US20020039855A1 - Conductor-connecting element

Info

Publication number: US20020039855A1
Application number: US09/935,850
Authority: US
Inventors: Klaus Olejarz; Martin Schmidt
Original assignee: Harting AG and Co KG
Current assignee: Harting Electric Stiftung and Co KG
Priority date: 2000-09-29
Filing date: 2001-08-23
Publication date: 2002-04-04
Anticipated expiration: 2021-08-23
Also published as: ES2225368T3; DE50103195D1; CN1404187A; EP1193798B1; EP1193798A3; EP1193798A2; JP3557408B2; CN1206773C; DE10048298A1; JP2002184483A; US6435900B1

Abstract

For the separable connection of an electrical conductor with a large cross-section to an insulation displacement connection, it is proposed that a connecting body with at least one insulation displacement terminal into which an electrical conductor can be forced by means of a clamping screw, be provided in a conductor-connecting element.

Description

The invention relates to a conductor-connecting element for the connection of electrical conductors, preferably for conductors with large conducting cross-sections.

A conductor-connecting element of this kind is used for the separable connection, which is to be performed in a rapid and simple manner, of electrical conductors to electrical insulation displacement contacts.

From EP 554 810 A2, an electrical plug connector for connecting insulated electrical conductors is known, in which the electrical conductors are pushed into bores in a conductor-guiding element which have a double deflection, and contact with the said conductors is made within the deflection by means of insulation displacement terminals.

In the known connections using insulation displacement terminals, the fact that simple insulation displacement contacts are able to transmit only limited current intensities because of the small areas of contact between the electrical conductors and the narrow cutting edges of the contacts, has an unfavorable effect.

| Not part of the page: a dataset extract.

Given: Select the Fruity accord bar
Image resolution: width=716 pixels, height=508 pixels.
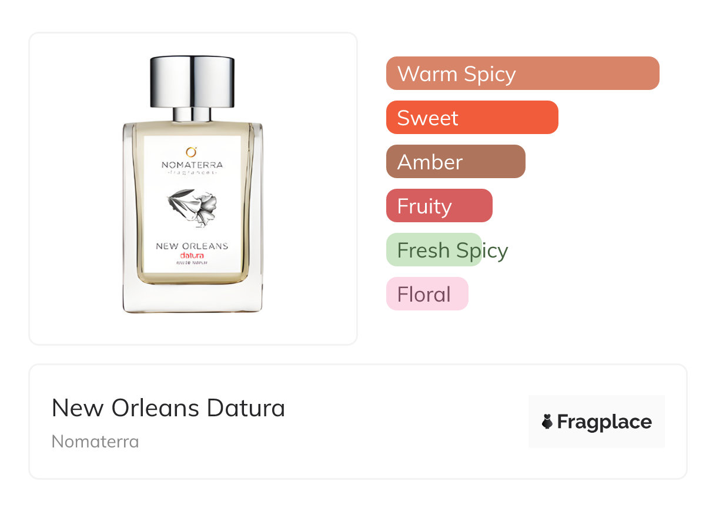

The underlying object of the invention is therefore to construct a conductor-connecting element of the initially mentioned type to the effect that a simple fitting and connection of electrical conductors is made possible, which is also capable of transmitting high currents.

This object is achieved through the fact that a connecting body is provided in which a U-shaped conductor-receiving chamber is constructed, that a threaded bore into which a clamping screw can be screwed is provided in the said connecting body, that the connecting body is provided with at least one insulation displacement terminal, and that an electrical conductor which is placed in the conductor-receiving chamber is pressed into the said conductor-receiving chamber by the said clamping screw when the latter is screwed in, the insulation displacement terminal severing the sheathing of the electrical conductor and the said conductor making contact electrically with the insulation displacement terminal.

Advantageous refinements of the invention are indicated in claims 2 to 12.

The advantages obtained with the invention consist, in particular, in the fact that a conductor-connecting element with an insulation displacement arrangement of double design can be loaded with substantially higher current intensities, the said insulation displacement terminals being disposed symmetrically to the clamping screw which is disposed centrally between them.

Furthermore, insulation displacement-type contact-making guarantees more reliable electrical contact-making, which requires only low actuating forces, even in the case of fairly large cable cross-sections.

In addition, because of the open type of construction of the conductor-connecting element, in which the point of contact-making can be directly inspected, a simple visual check concerning the state of contact-making between the insulation displacement terminal and the electrical conductor is of advantage.

An advantageous further development of the invention results from the use of a clamping screw with a pressure piece which does not rotate and which presses the electrical conductor into the insulation displacement terminals, the frictional forces on the sheathing of the electrical conductor which otherwise still additionally occur because of the rotating clamping screw, being avoided.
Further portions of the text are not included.